▸ **Required work**
What is needed is an exact copy of all the entries.

[Entries taken from a collection]
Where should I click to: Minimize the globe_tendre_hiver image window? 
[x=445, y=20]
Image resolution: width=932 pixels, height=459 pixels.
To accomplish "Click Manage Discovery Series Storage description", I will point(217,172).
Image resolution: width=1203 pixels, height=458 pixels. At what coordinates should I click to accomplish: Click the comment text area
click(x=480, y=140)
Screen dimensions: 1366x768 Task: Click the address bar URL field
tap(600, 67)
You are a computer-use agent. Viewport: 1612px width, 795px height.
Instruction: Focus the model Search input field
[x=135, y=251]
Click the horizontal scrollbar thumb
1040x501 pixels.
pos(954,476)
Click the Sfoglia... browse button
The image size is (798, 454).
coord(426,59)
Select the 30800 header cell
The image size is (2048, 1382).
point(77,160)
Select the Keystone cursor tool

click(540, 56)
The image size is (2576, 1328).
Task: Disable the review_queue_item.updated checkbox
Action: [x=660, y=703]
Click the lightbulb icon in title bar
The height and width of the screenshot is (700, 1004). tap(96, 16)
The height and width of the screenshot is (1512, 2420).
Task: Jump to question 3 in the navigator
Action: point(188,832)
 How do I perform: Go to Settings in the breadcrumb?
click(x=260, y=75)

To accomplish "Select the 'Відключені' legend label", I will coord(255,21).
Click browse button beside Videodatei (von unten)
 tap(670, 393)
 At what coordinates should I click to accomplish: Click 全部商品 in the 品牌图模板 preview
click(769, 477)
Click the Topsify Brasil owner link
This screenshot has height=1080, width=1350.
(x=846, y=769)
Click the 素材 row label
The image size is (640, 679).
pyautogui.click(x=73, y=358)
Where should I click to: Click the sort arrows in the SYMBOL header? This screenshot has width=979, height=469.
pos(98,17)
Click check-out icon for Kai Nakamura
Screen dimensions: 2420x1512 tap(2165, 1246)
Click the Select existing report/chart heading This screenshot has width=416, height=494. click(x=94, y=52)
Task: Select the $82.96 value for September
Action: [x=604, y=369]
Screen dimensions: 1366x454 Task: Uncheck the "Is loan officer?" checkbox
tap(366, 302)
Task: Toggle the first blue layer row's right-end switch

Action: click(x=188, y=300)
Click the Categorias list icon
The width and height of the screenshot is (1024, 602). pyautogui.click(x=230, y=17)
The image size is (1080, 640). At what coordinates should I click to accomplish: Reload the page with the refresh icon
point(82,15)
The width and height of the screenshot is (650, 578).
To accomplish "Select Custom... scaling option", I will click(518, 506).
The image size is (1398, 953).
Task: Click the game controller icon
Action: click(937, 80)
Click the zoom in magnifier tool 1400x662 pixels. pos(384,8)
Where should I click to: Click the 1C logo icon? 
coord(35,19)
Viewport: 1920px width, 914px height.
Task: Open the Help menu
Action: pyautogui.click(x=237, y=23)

▸ **Response for this exercise**
Where should I click to: Minimize the globe_tendre_hiver image window? 
[x=445, y=20]
Image resolution: width=932 pixels, height=459 pixels.
To accomplish "Click Manage Discovery Series Storage description", I will point(217,172).
Image resolution: width=1203 pixels, height=458 pixels. At what coordinates should I click to accomplish: Click the comment text area
click(x=480, y=140)
Screen dimensions: 1366x768 Task: Click the address bar URL field
tap(600, 67)
You are a computer-use agent. Viewport: 1612px width, 795px height.
Instruction: Focus the model Search input field
[x=135, y=251]
Click the horizontal scrollbar thumb
1040x501 pixels.
pos(954,476)
Click the Sfoglia... browse button
The image size is (798, 454).
coord(426,59)
Select the 30800 header cell
The image size is (2048, 1382).
point(77,160)
Select the Keystone cursor tool

click(540, 56)
The image size is (2576, 1328).
Task: Disable the review_queue_item.updated checkbox
Action: [x=660, y=703]
Click the lightbulb icon in title bar
The height and width of the screenshot is (700, 1004). tap(96, 16)
The height and width of the screenshot is (1512, 2420).
Task: Jump to question 3 in the navigator
Action: point(188,832)
 How do I perform: Go to Settings in the breadcrumb?
click(x=260, y=75)

To accomplish "Select the 'Відключені' legend label", I will coord(255,21).
Click browse button beside Videodatei (von unten)
 tap(670, 393)
 At what coordinates should I click to accomplish: Click 全部商品 in the 品牌图模板 preview
click(769, 477)
Click the Topsify Brasil owner link
This screenshot has height=1080, width=1350.
(x=846, y=769)
Click the 素材 row label
The image size is (640, 679).
pyautogui.click(x=73, y=358)
Where should I click to: Click the sort arrows in the SYMBOL header? This screenshot has width=979, height=469.
pos(98,17)
Click check-out icon for Kai Nakamura
Screen dimensions: 2420x1512 tap(2165, 1246)
Click the Select existing report/chart heading This screenshot has width=416, height=494. click(x=94, y=52)
Task: Select the $82.96 value for September
Action: [x=604, y=369]
Screen dimensions: 1366x454 Task: Uncheck the "Is loan officer?" checkbox
tap(366, 302)
Task: Toggle the first blue layer row's right-end switch

Action: click(x=188, y=300)
Click the Categorias list icon
The width and height of the screenshot is (1024, 602). pyautogui.click(x=230, y=17)
The image size is (1080, 640). At what coordinates should I click to accomplish: Reload the page with the refresh icon
point(82,15)
The width and height of the screenshot is (650, 578).
To accomplish "Select Custom... scaling option", I will click(518, 506).
The image size is (1398, 953).
Task: Click the game controller icon
Action: click(937, 80)
Click the zoom in magnifier tool 1400x662 pixels. pos(384,8)
Where should I click to: Click the 1C logo icon? 
coord(35,19)
Viewport: 1920px width, 914px height.
Task: Open the Help menu
Action: pyautogui.click(x=237, y=23)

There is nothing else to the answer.